◆ WORKING DATA:
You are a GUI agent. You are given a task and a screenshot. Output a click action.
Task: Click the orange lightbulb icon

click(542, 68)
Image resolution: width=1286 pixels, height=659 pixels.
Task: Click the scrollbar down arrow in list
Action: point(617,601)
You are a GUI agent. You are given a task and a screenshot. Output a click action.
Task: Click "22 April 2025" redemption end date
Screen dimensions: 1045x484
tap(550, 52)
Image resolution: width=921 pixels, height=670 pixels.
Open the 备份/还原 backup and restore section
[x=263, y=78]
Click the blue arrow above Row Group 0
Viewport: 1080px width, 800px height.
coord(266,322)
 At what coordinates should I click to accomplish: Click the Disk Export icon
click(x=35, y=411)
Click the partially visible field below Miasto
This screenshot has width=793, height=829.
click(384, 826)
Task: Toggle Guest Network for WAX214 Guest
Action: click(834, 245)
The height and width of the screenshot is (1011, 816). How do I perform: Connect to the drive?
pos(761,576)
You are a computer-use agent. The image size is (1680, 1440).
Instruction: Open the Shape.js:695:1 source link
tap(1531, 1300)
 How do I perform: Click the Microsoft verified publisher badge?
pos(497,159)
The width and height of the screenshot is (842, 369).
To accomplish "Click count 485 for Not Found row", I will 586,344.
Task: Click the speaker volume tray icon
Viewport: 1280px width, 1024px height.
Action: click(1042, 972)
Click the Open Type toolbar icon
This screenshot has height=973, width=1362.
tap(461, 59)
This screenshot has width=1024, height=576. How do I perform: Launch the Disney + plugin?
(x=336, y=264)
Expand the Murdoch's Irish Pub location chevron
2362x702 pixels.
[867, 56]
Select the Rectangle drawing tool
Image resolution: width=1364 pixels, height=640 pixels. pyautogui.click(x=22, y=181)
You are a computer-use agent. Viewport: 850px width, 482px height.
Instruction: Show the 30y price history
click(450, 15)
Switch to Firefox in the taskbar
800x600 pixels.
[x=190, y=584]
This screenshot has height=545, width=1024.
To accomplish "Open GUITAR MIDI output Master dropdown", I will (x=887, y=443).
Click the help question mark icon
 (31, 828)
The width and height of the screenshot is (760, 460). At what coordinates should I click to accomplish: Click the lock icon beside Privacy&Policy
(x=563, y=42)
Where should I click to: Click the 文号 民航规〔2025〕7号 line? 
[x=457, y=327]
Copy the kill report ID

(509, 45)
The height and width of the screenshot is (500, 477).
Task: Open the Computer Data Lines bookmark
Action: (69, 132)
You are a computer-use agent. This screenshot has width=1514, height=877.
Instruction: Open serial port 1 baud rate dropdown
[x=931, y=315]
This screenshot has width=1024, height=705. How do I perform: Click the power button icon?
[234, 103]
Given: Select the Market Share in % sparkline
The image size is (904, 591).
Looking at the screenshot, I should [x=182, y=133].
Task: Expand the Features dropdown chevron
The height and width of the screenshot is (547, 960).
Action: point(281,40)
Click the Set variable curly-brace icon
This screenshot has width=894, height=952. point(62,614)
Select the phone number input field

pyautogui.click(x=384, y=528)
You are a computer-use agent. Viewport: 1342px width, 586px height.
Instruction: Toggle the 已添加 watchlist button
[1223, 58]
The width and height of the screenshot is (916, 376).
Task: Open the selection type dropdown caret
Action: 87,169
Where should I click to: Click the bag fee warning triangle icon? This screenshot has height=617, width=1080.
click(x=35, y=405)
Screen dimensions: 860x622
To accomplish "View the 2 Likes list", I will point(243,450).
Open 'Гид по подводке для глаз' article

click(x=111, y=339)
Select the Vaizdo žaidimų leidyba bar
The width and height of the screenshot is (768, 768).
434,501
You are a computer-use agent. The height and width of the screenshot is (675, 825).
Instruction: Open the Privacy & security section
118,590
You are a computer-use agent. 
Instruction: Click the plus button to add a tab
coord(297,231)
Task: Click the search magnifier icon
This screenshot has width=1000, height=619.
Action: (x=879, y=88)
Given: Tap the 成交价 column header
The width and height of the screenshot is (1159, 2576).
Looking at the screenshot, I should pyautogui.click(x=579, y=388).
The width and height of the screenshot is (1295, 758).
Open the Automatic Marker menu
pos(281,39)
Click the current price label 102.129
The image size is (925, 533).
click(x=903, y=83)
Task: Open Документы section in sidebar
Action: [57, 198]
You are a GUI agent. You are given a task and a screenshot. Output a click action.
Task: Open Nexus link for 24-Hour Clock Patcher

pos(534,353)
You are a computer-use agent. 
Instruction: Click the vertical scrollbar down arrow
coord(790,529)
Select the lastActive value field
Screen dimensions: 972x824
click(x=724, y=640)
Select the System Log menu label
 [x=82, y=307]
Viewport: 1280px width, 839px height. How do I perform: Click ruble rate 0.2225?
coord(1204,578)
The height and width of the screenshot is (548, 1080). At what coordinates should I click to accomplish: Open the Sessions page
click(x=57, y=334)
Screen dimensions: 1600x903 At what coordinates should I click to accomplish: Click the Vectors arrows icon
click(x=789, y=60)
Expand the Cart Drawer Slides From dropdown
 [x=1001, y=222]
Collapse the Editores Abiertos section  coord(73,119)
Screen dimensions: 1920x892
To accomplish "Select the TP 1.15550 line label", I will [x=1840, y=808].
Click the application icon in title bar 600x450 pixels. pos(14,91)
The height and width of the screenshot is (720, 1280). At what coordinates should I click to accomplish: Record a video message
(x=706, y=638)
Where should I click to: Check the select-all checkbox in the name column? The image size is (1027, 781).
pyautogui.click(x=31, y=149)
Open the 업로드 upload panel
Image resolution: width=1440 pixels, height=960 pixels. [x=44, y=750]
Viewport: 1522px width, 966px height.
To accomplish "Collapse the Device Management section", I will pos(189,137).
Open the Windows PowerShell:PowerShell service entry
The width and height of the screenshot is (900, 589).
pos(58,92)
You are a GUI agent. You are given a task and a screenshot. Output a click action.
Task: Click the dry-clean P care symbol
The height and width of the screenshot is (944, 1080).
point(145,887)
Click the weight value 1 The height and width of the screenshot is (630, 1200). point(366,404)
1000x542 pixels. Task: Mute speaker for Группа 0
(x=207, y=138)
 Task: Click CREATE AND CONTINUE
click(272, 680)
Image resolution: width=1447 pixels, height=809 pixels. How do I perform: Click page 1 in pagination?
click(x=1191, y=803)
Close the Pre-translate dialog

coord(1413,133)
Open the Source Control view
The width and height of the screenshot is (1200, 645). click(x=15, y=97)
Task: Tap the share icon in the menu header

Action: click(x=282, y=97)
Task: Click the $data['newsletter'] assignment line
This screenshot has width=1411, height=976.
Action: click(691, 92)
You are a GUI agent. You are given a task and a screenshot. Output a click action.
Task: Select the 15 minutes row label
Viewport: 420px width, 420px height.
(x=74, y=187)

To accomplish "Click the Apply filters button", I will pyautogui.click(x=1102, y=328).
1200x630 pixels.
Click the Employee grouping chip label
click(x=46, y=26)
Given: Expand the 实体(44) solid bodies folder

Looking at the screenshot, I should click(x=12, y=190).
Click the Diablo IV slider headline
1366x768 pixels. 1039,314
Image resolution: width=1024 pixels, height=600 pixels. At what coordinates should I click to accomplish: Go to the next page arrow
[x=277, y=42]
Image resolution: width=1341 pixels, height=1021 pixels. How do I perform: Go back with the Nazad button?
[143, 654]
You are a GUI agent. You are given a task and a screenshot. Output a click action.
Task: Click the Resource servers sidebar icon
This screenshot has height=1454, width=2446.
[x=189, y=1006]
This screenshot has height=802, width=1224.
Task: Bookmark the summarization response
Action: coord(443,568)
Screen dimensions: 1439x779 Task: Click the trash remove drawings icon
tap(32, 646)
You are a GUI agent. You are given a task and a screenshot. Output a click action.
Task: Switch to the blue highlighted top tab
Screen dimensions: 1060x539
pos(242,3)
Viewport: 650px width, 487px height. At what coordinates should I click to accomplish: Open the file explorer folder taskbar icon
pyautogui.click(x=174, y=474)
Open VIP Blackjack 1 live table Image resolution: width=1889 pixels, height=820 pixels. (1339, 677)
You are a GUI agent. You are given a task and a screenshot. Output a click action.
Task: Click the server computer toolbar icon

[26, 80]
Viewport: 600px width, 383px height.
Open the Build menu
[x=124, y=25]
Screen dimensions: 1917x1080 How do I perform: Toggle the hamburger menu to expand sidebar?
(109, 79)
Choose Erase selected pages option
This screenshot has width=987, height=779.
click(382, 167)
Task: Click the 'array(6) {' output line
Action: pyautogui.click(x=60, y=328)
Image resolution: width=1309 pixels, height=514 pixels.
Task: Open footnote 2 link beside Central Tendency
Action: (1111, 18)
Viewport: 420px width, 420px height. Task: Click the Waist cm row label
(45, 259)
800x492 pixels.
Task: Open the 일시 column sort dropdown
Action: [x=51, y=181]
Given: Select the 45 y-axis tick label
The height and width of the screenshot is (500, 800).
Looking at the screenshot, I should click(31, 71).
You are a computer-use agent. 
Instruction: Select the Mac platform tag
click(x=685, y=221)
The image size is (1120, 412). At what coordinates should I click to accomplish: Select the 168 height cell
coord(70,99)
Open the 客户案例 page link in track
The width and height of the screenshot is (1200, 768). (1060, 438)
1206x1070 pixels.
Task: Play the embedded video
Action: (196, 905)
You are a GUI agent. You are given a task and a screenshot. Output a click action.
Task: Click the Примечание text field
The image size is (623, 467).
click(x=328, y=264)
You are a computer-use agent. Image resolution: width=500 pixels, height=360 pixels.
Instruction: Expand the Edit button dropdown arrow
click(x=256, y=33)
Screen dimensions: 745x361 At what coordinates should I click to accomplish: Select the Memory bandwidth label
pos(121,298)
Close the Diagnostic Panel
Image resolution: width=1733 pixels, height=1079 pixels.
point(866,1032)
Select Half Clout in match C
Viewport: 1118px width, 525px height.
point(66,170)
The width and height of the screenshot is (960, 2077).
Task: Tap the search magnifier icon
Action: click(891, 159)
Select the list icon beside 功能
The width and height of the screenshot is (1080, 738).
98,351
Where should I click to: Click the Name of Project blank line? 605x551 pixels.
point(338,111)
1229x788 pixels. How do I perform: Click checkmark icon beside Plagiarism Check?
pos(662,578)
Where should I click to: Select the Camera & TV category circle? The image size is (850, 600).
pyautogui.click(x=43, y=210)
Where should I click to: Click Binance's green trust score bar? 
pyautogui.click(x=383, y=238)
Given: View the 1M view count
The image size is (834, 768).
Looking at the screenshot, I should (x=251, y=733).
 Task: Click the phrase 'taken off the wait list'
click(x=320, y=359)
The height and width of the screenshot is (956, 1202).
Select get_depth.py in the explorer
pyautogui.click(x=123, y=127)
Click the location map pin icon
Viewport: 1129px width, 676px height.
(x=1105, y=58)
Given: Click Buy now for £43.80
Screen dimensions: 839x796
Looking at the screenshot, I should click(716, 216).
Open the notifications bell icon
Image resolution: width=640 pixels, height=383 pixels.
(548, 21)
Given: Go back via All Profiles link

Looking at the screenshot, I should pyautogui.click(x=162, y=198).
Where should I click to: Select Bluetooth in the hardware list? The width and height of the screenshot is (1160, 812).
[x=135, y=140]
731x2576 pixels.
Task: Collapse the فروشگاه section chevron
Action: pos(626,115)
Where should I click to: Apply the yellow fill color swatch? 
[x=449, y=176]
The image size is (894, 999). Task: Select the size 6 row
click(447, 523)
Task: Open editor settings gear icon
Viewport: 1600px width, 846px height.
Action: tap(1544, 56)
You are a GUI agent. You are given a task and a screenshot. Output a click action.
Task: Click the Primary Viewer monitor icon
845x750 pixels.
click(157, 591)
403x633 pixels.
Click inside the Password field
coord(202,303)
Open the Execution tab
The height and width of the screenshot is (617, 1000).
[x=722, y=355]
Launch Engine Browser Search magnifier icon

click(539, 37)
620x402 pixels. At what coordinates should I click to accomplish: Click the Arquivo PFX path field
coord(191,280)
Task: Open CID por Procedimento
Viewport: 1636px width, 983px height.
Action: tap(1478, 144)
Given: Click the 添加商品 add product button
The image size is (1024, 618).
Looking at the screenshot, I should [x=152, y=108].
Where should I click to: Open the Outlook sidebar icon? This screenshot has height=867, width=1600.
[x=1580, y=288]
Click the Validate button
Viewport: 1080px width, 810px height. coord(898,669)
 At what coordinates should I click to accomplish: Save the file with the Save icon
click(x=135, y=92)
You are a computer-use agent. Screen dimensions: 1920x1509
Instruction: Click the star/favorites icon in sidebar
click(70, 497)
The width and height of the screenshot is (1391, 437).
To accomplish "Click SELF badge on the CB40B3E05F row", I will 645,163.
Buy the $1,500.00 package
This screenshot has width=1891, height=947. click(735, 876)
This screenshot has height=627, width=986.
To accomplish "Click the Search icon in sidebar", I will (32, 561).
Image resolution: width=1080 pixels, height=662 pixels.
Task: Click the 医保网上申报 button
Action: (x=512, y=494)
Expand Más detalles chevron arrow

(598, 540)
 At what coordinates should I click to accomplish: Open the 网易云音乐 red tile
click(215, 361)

◆ TRY IT:
Your response should be each line that includes the word "value", copied from the records.

◆ ANSWER FOR THE TASK:
Select the lastActive value field
Click the weight value 1 The height and width of the screenshot is (630, 1200). point(366,404)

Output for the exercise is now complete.